### TASK PROMPT
Reproduce, exactly and in full, the lines from the one with "Instruction: Click the blue verified badge" through the one with "Viewport: 980px width, 602px height." in the data below; drop pictures.

Start of EXERCISE MATERIALS

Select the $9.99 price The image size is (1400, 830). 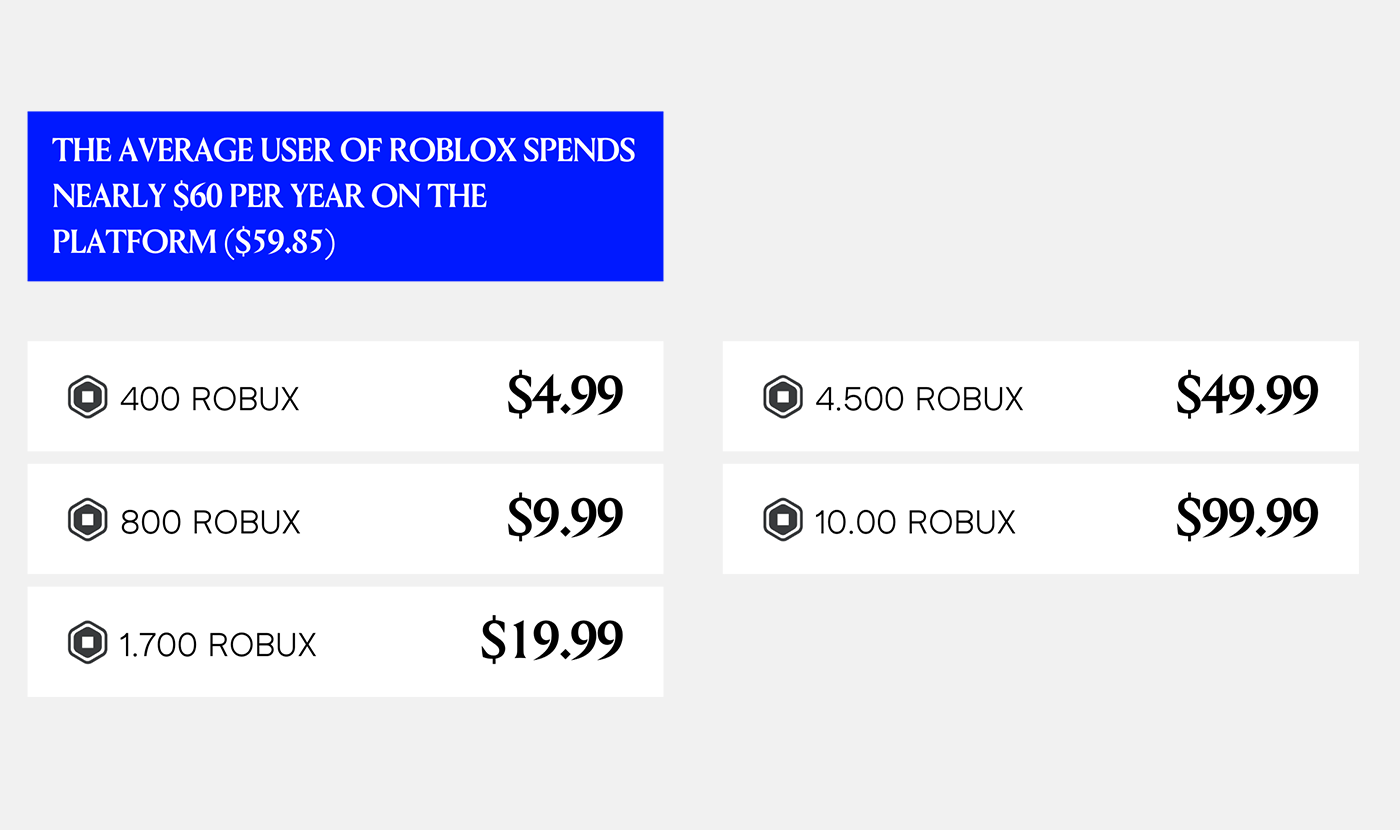[565, 518]
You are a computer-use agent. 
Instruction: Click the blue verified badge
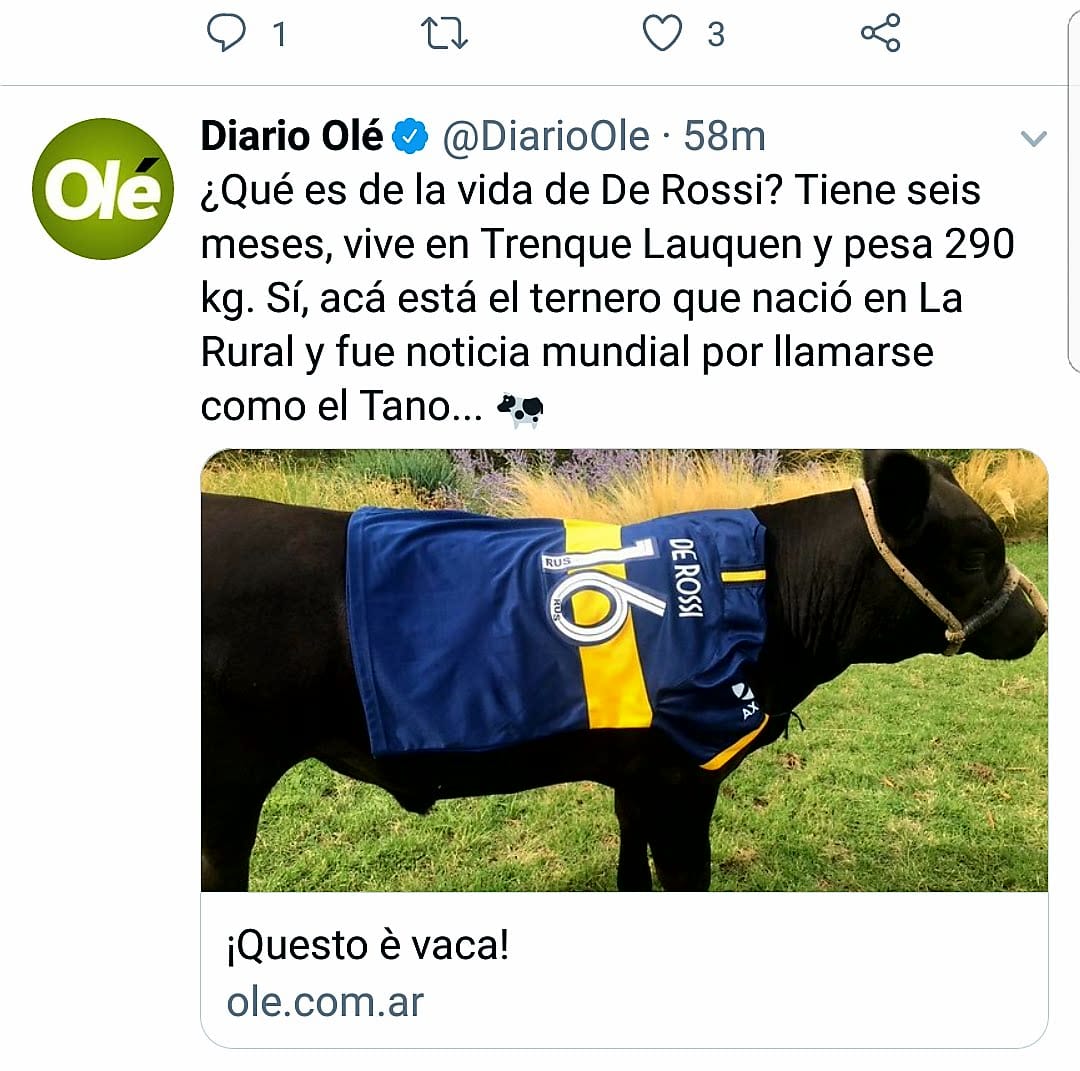(x=412, y=137)
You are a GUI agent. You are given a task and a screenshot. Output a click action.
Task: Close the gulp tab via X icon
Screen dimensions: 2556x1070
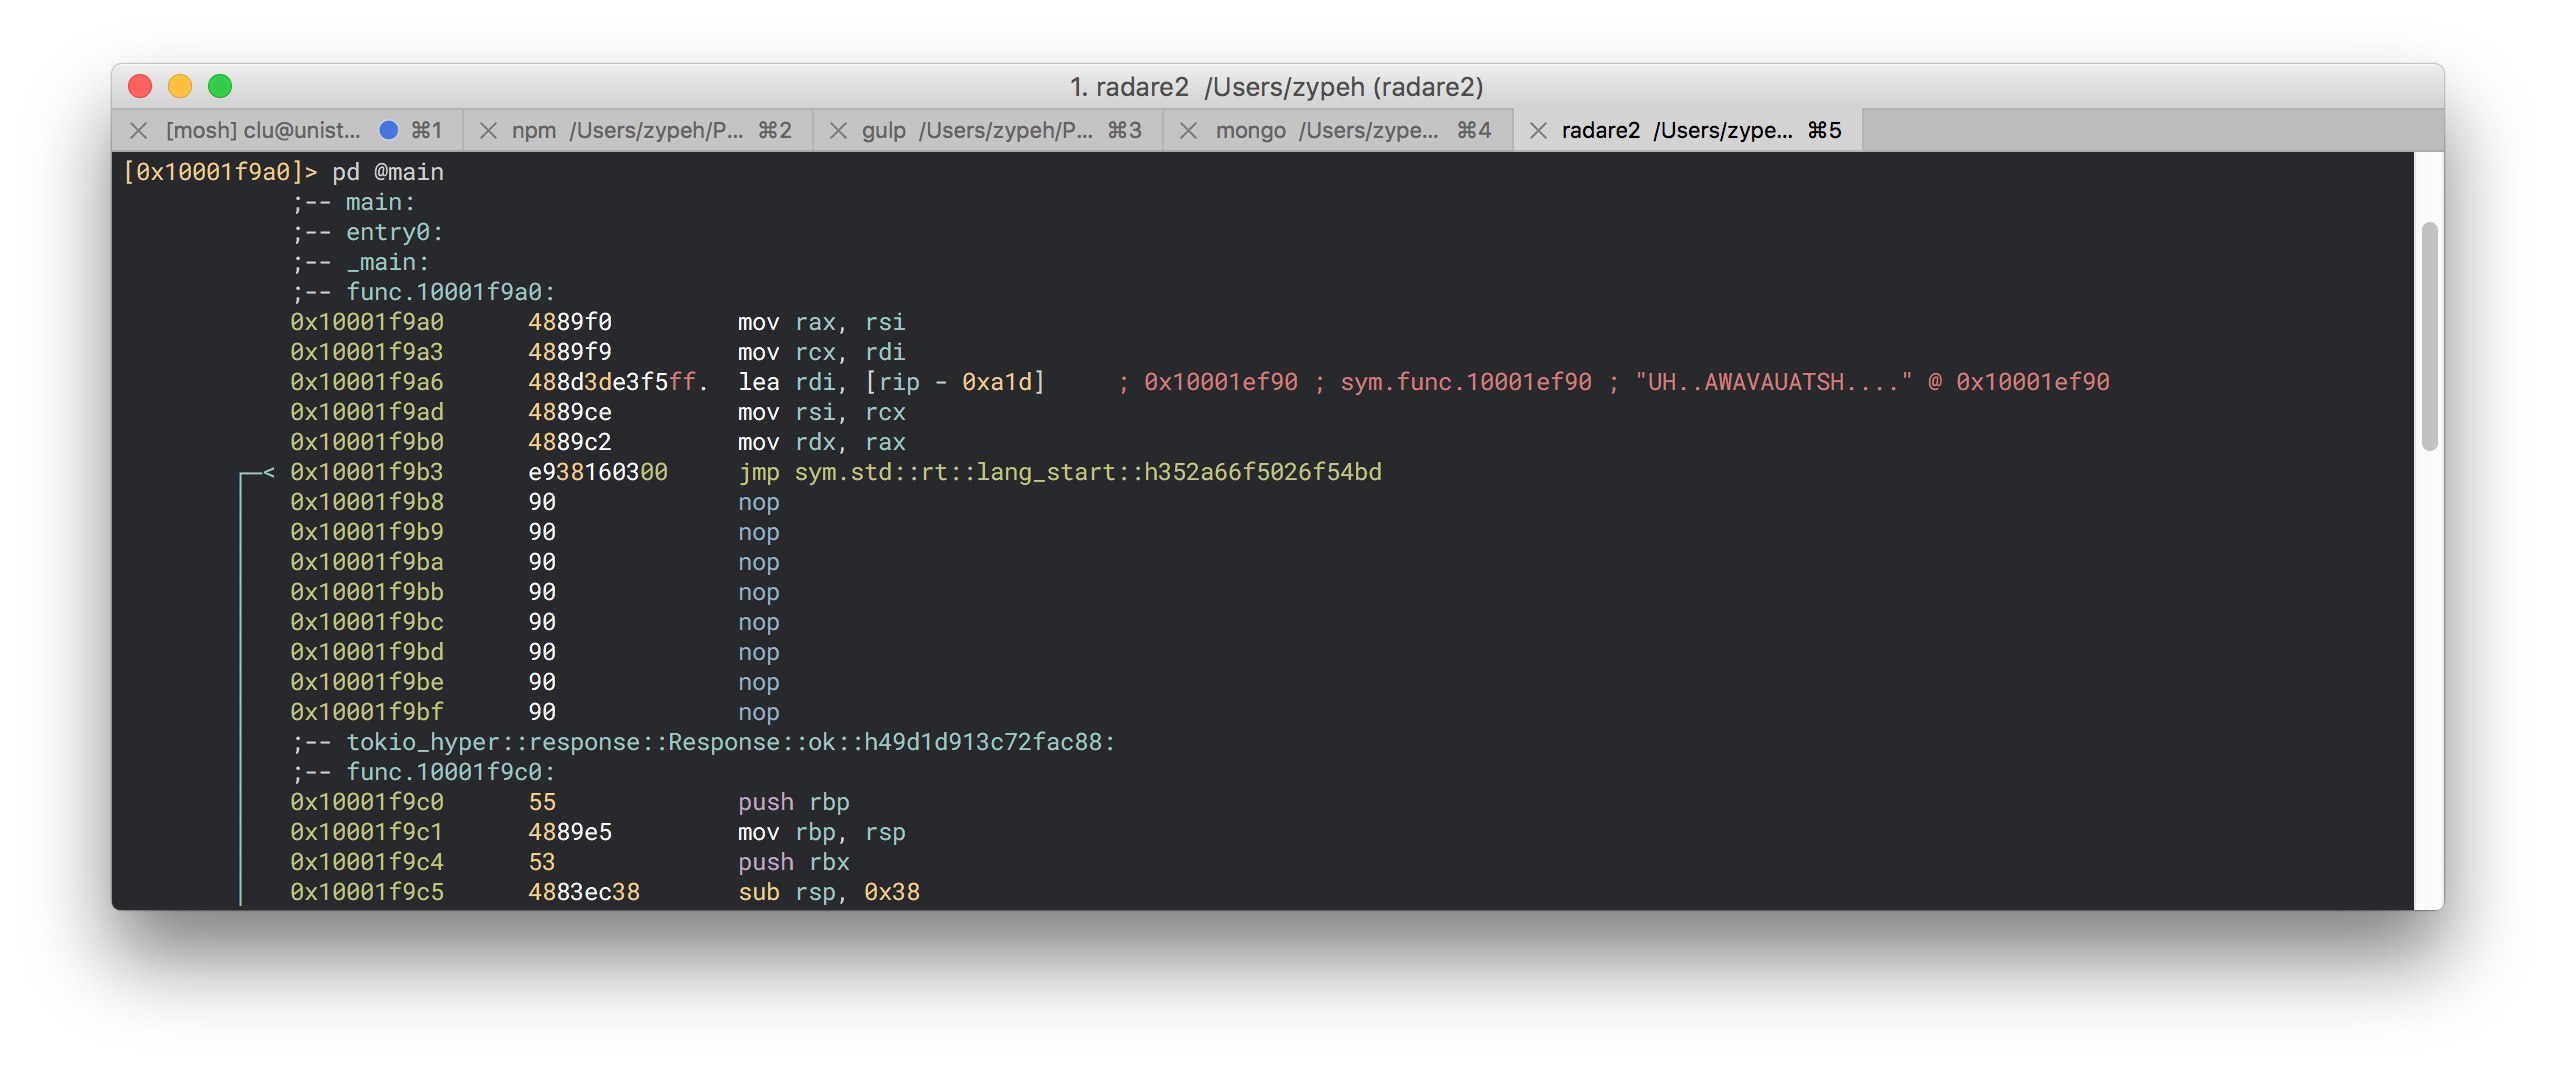click(838, 131)
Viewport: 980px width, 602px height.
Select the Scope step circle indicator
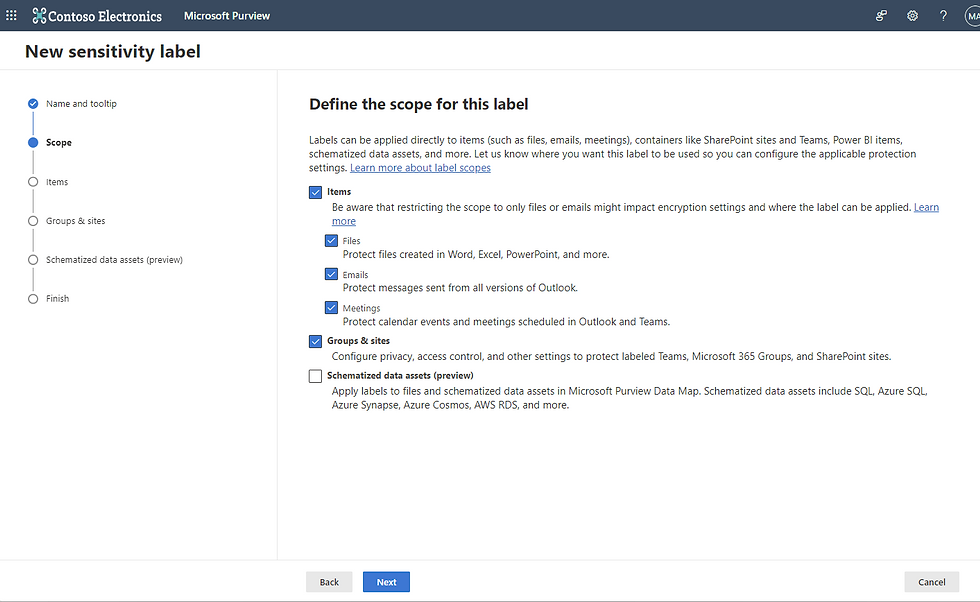tap(33, 143)
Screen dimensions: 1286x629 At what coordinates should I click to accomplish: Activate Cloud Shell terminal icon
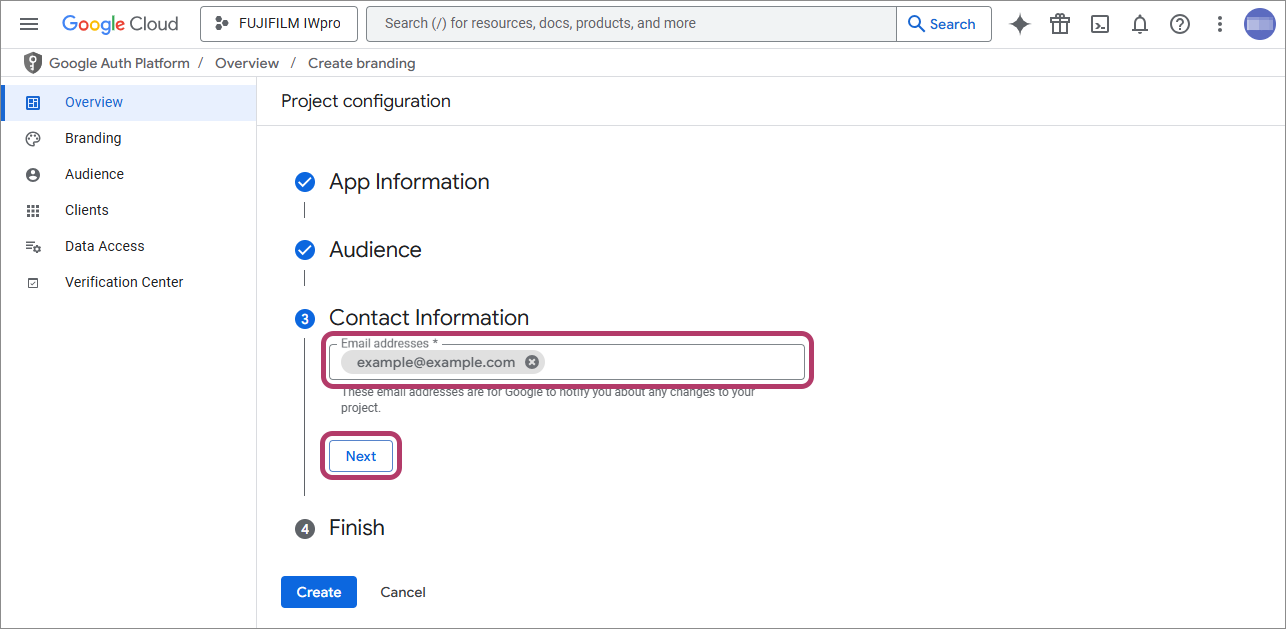coord(1100,24)
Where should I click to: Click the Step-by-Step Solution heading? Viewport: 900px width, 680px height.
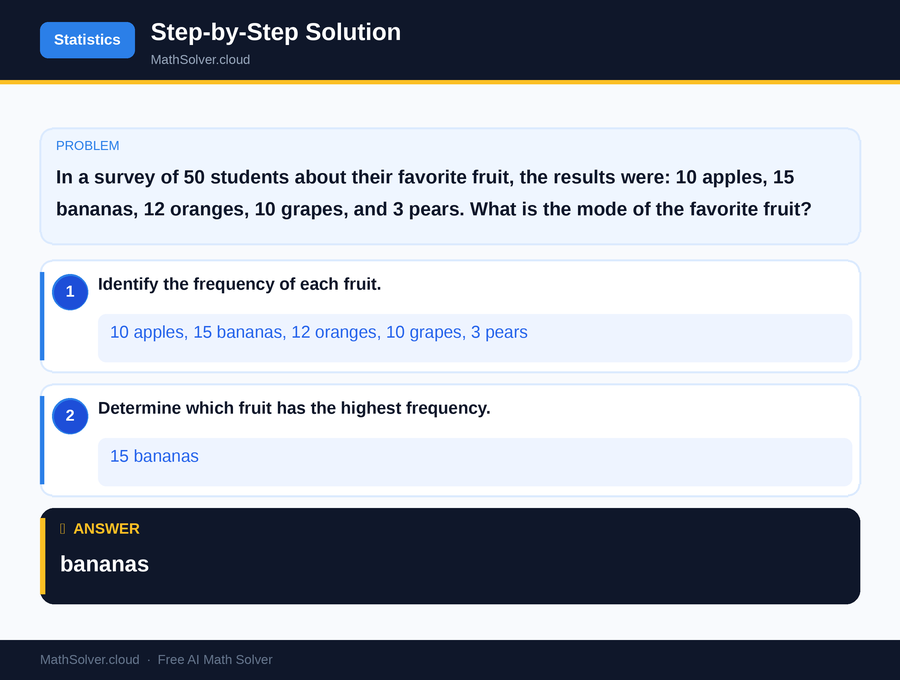pos(275,32)
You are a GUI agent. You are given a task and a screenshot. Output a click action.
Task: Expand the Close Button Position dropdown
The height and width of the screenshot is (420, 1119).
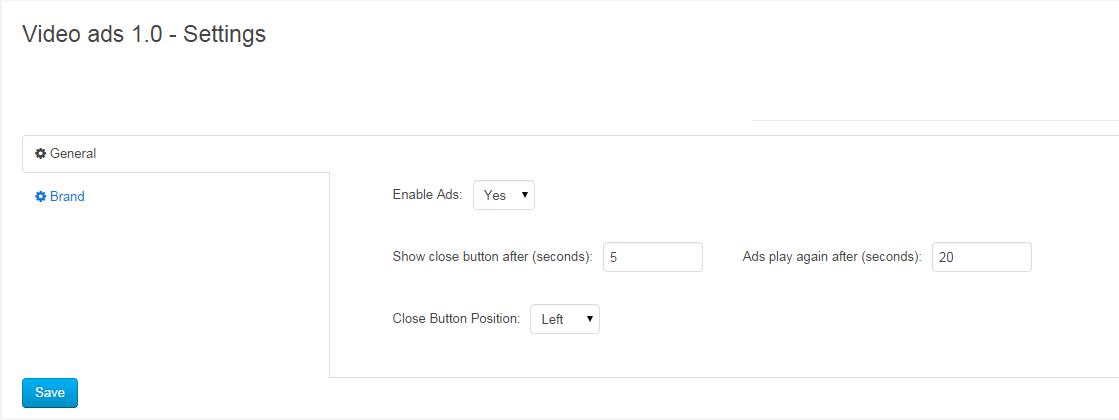tap(564, 319)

End of EXERCISE MATERIALS

### RESPONSE AREA
Instruction: Click the blue verified badge
(x=412, y=137)
You are a GUI agent. You are given a task and a screenshot. Output a click action.
Task: Close the gulp tab via X icon
Screen dimensions: 2556x1070
click(838, 131)
Viewport: 980px width, 602px height.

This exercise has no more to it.